Khurshid Ahmad (1991) denotes that any form of interest (usury) is forbidden in the Koran. According to the principles of social justice, the philosophy of Islamic loan is to fulfil the needs of individuals who are in trouble, foster mutual help and instil the love to one another regardless of rank or position. However, the conventional banking system has taken away these principles by fixing high additional charges which exploits those needy individuals.

In contrast, the establishment of interest-free banking is founded on profit sharing. This means that the capital provider and the borrower (the bank and the debtor bank) will equally bear the entire likely outcome. If the banks experience some losses, the risk will then be shared together and so does if the banks experience some gain of profits, the profits will be evenly divided among the stakeholders (M.M. Wetmallay, 1997)

Shariah Principle in Islamic banking

Islamic banking system is entirely founded on Islamic law with no involvement of the element of interest (usury) in all offered banking transactions including loans (M.M. Metwally, 1997).
Islamic banking and conventional banking may appear to be similar but they do have differences in term of business practices where Islamic banking practices distinguish concepts which act in accordance with Islamic law and Shariah principles known as figh muamalat (Islamic transaction rules).

Development and Acceptance of Islamic Banking

Islamic banking system was aggressively criticised at the early stage of its implementation. However, Islamic financial and banking system has shown a robust development at the present day. Currently, there are more than 2,500 branches of Islamic banks, commercial banks, merchant banks and financial companies since the SPTF (Interest-Free Banking Scheme) was introduced in 1993. These growths have allowed Islamic banks to have a drastic increase in assets during the first five and a half years, from RM 2.4 billion in 1993 to 34 billion for the same period.

The existence of the second takaful (Islamic insurance) company (Bank Muamalat Malaysia Berhad), Islamic pawn schemes and Islamic cooperatives throughout the country demonstrate a growth pattern of Islamic financial and banking system. In order to enhance the competitiveness of Islamic banking over conventional financial and banking system, research and development (R & D) will be carried out to introduce more products and services that comply with Islamic (Shariah) law.

Hence, government intervention is essential to ensure economic balance in the form of full employment, economic proliferation, stable currency value, globalization harmony and responsibility in maintaining a healthy environment of a market to enable markets’ function to be properly practiced (Ismail Awang, 1999).

Former Deputy Governor of Bank Negara, Datuk Mohd Razif Abdul Kadir said that economic recession can be avoided if Islamic banking system is fully practiced in daily transactions. He added by saying that Islamic banking and finance system should be extensively promoted at the world level while conventional banks should follow the Islamic banking system to create a sustainable and balance global economy (Bernama, January 12, 2009).

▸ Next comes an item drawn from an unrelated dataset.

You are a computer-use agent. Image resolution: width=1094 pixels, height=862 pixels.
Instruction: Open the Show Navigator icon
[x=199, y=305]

The strengths of Islamic banking and financial system that need to be applied are special characteristics such as individual interests and social equality, equal distribution of profit and loss, justice, free from any unhealthy and negative elements and rejection of usury. With these strengths, Islamic financial and banking system will certainly be well accepted by Muslims and non-Muslims (Amiruddin Sadali, 1999).